Fig. 3. Depletion of RNF152 causes increased expression of neural crest markers. (A) Four-cell stage embryos were injected in the animal pole region with noggin (100 pg) and XWnt8 (100 pg) with or without RNF152 MO (40 ng), Co MO (40 ng) and WT RNF152 mRNA (300 pg), and animal caps excised from the injected embryos were pro-cessed for RT-PCR analysis. (B) Embryos were injected in one blastomere at two-cell stage with LacZ (100 pg) along with the same amount of MOs and mRNA as in (A), and subjected to in situ hybridization at stage 16. Embryos are shown in dorso-anterior view with posterior to the top. The injected sides are on the right as indicated by red LacZ staining. (C) Quantification of the results from in situ hybridization experiments in (B).
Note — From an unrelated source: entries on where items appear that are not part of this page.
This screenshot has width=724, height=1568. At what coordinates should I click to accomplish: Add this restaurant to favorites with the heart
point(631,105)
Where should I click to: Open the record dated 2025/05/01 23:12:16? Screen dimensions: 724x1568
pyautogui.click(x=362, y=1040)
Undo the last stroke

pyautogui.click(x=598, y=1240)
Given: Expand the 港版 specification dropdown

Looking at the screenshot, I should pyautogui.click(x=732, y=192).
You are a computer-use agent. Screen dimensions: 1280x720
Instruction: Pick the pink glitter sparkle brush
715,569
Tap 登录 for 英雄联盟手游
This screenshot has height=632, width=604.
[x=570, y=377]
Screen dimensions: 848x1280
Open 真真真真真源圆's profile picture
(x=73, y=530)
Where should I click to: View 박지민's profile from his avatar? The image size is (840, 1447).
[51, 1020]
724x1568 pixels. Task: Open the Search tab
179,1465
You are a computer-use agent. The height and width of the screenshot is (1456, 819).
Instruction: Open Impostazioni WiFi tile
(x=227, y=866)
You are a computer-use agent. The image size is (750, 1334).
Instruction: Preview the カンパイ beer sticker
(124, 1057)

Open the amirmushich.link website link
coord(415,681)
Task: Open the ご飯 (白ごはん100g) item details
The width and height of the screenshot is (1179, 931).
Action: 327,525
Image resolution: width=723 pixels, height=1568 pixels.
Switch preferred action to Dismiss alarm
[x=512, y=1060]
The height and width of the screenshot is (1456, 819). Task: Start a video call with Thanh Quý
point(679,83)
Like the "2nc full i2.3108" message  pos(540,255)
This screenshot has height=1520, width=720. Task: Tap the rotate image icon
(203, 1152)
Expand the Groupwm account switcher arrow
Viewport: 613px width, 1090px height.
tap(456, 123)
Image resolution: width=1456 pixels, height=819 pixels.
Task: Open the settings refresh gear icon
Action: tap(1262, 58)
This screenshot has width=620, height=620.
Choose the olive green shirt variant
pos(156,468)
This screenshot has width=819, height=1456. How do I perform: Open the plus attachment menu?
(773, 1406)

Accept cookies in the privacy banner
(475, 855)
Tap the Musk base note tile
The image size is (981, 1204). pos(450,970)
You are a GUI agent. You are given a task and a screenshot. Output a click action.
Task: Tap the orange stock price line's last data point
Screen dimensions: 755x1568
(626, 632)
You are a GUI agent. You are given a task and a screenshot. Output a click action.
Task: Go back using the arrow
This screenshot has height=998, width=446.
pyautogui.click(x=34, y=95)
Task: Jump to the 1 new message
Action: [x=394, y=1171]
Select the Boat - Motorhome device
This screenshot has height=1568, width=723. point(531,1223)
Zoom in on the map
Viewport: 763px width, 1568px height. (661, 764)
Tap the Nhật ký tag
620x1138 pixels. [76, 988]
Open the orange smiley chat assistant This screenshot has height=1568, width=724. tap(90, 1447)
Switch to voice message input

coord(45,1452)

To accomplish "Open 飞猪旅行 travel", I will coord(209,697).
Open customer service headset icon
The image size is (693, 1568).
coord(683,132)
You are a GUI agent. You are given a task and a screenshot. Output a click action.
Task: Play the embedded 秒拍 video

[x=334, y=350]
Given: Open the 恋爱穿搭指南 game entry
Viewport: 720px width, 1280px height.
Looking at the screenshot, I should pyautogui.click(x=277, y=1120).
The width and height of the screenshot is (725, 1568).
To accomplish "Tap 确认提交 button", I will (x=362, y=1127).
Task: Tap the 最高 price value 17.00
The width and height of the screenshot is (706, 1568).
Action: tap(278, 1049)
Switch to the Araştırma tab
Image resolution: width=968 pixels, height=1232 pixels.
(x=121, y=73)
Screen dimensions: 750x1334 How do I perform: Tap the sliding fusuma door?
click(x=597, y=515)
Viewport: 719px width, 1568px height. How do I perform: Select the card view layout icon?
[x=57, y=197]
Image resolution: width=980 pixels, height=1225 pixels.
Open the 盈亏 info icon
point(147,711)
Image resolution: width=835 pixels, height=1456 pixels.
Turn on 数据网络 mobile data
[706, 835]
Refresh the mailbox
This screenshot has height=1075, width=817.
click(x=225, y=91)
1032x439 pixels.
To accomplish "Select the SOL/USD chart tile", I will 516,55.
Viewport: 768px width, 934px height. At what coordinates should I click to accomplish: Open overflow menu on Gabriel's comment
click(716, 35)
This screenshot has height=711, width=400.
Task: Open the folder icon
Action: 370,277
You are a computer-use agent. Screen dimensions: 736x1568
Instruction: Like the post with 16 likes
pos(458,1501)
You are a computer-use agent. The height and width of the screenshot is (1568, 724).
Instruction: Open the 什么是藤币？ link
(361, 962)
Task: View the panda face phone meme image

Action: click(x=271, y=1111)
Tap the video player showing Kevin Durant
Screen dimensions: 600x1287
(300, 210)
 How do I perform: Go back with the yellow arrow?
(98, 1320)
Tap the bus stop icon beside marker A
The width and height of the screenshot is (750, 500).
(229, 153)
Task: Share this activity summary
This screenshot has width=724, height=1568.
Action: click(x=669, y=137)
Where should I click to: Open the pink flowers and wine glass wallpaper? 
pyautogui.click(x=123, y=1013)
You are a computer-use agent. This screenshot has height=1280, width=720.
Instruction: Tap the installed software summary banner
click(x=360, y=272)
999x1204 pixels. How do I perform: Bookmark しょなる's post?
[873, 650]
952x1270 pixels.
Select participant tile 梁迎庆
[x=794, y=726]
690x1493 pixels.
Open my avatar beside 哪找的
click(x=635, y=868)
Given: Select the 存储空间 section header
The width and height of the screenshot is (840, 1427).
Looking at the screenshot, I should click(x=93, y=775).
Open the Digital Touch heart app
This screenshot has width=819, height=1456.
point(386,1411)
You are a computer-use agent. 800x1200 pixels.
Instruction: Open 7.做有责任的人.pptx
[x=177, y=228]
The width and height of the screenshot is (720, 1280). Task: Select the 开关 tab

Fig. 4. RNF152 interferes with the polymerization of Dsh. (A) Physical interaction between RNF152 and Dsh. (B) Effects of overexpression of either WT RNF152 or its E3 ligase-defective mutant on the oligomerization of Dsh. (A, B) HEK293T cells were transfected with the indicated constructs, and then coimmunoprecipitation and western blotting were performed. (C) RNF152(WT) and RNF152(CS), but not RNF152(dTM), disrupted the punctate distribution of ectopic GFP-Dsh in animal cap cells. Control, animal cap cells from embryos injected with GFP-Dsh only. Scale bar, 20 μm. (D) Proposed model of the mechanism by which RNF152 controls negatively Wnt/β signaling. See the discussion for details.